» Parte del texto:
+-------+
Cada generación sabe más que la anterior, desarrolla avances técnicos, médicos incluso sociales impensables unos años atrás y hay una transformación ética y moral que se va acelerando. A partir de la segunda mitad del siglo XX dicha velocidad nos está superando pues ya no es sólo que apenas nos reconocemos en nuestros abuelos, últimamente es que ni siquiera nos reconocemos en cómo éramos hace unos años en relación con la sociedad donde vivimos. Nuestros padres y/o abuelos vivieron una guerra civil, una dictadura, tuvieron problemas de nutrición, disponían de escasa ropa que usaban durante años, la higiene para ellos consistía en bañarse quizás cuatro o cinco veces al año pues no disponían de agua corriente (y cuando la tuvieron ya era raro hacerlo una vez a la semana) y tardaban meses en viajar a otro continente…por decir cuatro cosas que se me vienen a la cabeza. Todo eso lo sabemos pero lo más llamativo para mi es que nosotros mismos, los que nacimos en la tercera parte del siglo XX, hemos visto cambiar tanto el mundo en tan pocos años que yo a veces me sorprendo preguntándome por cosas que de hecho he vivido.
Me pregunto cómo podía trabajar en una oficina sin ordenador y lo he hecho. En 1992 me ficharon en una empresa en la que el que iba a ser mi jefe directo se extrañó mucho que pidiera uno. Que yo recuerde hasta 1997 o así no tuve Internet o correo electrónico y fue porque “tenía cargo”, tardó tiempo en popularizarse por toda la oficina. Y considero que por aquel entonces éramos pioneros. Pero ya no es sólo los avances técnicos, ¿Os acordáis cuando era tan caro comprar un viaje de avión sólo de ida que de ida y vuelta y, en general, lo caro que era volar? ¿Y cuando el enemigo eran los soviéticos? ¿Y lo escandalosa que parecía la ley del divorcio? ¿Y la primera vez que se vieron desnudos en la televisión, y cuando sólo había dos canales que para colmo cerraban por la mañana, a media tarde y por la noche? ¿Y cuando el aceite de oliva y las legumbres engordaban y el pescado azul era considerado dañino? ¿Y cuando parecía un excelente negocio montar un videoclub?
+-------+
» Qué hacer:
• A. En el texto sobre los cambios entre generaciones, ¿en qué año contrató una empresa a quien lo escribe?
• B. Sigue escribiendo el texto sobre los cambios entre generaciones a partir de donde termina.
Los registros no hacen falta para nada.

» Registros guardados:
+-------+
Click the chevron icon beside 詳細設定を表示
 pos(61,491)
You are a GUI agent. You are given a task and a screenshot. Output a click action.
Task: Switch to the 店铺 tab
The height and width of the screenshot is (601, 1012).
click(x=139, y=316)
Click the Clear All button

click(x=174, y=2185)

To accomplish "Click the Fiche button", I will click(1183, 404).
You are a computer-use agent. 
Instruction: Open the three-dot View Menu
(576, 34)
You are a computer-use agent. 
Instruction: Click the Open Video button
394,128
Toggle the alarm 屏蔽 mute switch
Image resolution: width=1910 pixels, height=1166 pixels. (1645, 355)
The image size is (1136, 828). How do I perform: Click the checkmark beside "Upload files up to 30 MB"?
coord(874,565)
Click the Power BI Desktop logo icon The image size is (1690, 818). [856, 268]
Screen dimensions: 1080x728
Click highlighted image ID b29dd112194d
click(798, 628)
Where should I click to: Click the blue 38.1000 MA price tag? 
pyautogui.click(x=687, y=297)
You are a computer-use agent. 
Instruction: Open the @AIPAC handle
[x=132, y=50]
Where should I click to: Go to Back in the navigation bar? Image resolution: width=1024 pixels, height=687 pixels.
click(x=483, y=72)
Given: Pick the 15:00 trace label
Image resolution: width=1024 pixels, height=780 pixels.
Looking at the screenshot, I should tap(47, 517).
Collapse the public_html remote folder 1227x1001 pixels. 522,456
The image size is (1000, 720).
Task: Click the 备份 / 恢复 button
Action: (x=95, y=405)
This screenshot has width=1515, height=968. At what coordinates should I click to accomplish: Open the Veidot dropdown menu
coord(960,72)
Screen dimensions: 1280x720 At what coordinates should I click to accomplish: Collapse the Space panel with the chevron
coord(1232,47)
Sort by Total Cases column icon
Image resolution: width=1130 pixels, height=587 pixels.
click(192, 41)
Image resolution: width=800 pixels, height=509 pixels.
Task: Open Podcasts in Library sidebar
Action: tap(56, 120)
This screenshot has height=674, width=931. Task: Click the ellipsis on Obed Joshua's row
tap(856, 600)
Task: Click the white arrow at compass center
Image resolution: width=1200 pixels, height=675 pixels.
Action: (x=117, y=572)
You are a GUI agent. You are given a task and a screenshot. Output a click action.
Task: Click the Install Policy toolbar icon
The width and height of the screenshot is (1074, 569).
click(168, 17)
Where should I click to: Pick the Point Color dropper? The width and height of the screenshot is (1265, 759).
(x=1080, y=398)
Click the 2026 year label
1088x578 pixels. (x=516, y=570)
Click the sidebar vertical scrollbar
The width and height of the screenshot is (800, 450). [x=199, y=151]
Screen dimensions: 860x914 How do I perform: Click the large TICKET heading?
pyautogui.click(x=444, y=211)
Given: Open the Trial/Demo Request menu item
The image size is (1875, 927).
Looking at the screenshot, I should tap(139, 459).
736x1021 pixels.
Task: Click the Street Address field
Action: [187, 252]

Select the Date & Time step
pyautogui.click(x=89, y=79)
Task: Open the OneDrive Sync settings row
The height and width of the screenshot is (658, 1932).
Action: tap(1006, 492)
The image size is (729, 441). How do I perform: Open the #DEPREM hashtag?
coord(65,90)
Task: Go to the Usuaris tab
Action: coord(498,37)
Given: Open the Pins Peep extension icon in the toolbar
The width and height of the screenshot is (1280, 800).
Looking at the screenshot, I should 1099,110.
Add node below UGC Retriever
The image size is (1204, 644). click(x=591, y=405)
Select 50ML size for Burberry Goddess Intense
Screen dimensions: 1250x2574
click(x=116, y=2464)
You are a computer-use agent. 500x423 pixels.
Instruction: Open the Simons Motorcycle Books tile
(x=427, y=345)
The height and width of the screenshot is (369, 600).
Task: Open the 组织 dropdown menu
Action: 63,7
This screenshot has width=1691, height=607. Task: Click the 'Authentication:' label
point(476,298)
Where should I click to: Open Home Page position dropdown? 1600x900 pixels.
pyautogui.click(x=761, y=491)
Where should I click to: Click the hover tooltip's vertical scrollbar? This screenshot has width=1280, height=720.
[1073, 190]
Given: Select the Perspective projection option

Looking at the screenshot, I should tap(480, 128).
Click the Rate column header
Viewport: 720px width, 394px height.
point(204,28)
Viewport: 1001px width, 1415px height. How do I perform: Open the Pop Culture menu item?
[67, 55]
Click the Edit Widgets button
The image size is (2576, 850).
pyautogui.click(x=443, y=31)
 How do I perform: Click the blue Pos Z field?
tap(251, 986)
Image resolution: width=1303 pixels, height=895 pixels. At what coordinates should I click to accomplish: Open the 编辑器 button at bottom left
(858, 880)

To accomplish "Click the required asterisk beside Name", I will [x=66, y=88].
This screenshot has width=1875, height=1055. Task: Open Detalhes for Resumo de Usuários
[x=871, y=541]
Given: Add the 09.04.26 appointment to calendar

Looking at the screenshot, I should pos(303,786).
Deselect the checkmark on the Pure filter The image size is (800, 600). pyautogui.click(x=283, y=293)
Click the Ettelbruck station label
+-------+
» Respuestas en orden:
• A. En 1992.

• B.
No pretendo inundar este blog de nostalgia simplemente hacer una sencilla reflexión sobre la necesidad que tenemos de adaptarnos a los cambios: hace apenas 25 años tan sólo no existían los móviles, cuando hablábamos de racismo pensábamos en los gitanos, la mili obligatoria quitaba el sueño a mucha gente, las iglesias se abarrotaban los domingos a mediodía y empezábamos a conocer productos europeos fruto de la reciente incorporación en la UE. Pero es que hace menos de dos décadas que se murió la peseta, que nadie consideraba a los islamistas radicales como un peligro para nuestra seguridad y los que fumaban lo hacían prácticamente en cualquier lugar.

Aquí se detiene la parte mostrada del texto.